Protesters have been pressuring the provincial government to release the activists, who had led a campaign to stop environmentally damaging sand dredging along the coast. Critics say the authorities there broke up a legal demonstration, violating the basic freedom of assembly.
In a statement Thursday, the office of the provincial government said the demonstrations were an act of “anarchy,” conducted without permission. Protesters had demanded the government intervene in the case of the three activists, from Mother Nature Cambodia, “which was outside the authority” of the government.
The statement defended a counter-protest of about 130 people, which clashed with the original demonstrators on Wednesday, saying they had permission to march in front of the provincial court.
Seventeen people, including journalists and rights workers, were detained in demonstrations Wednesday, but they were released later that evening after questioning. The three environmental activists—Sun Mala, 23, Try Sovikea, 24, and Sim Samnang, 26—remain in detention.

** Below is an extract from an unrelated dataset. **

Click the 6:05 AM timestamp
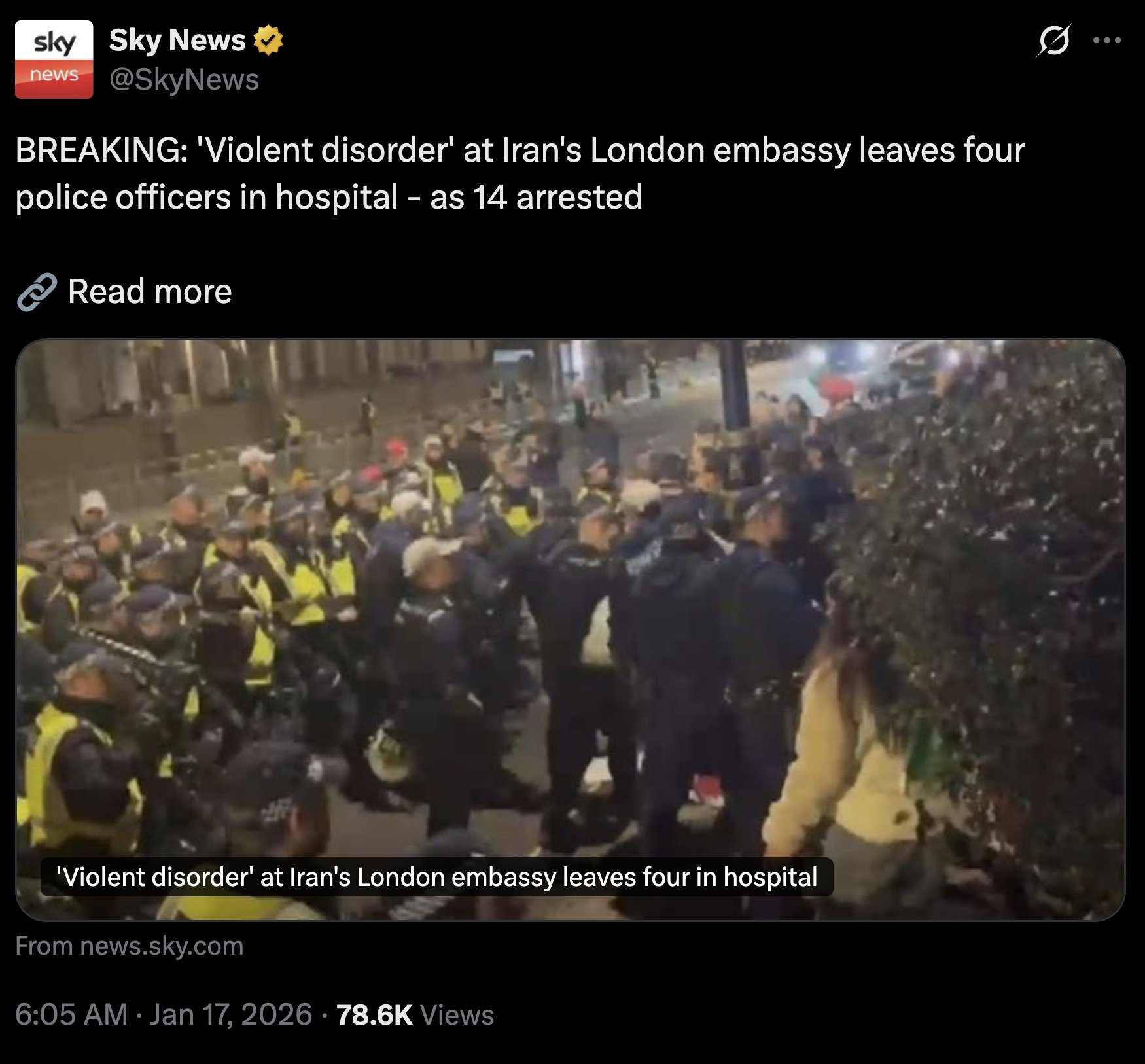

The Mother Nature activists had been leading a campaign against two companies, Direct Access and International Rainbow, which they said were dredging beyond what their licenses allow, damaging the environment. They were also opposed to a Chinese hydropower project in the province.
Am Sam Ath, technical supervisor for the rights group Licadho, said the protesters were legally assembled and are not required in such cases to seek permission from the government. The provincial government’s statement defending the crackdown, he said, was “an excuse to escape responsibility [and] an excuse for arresting human rights defenders.”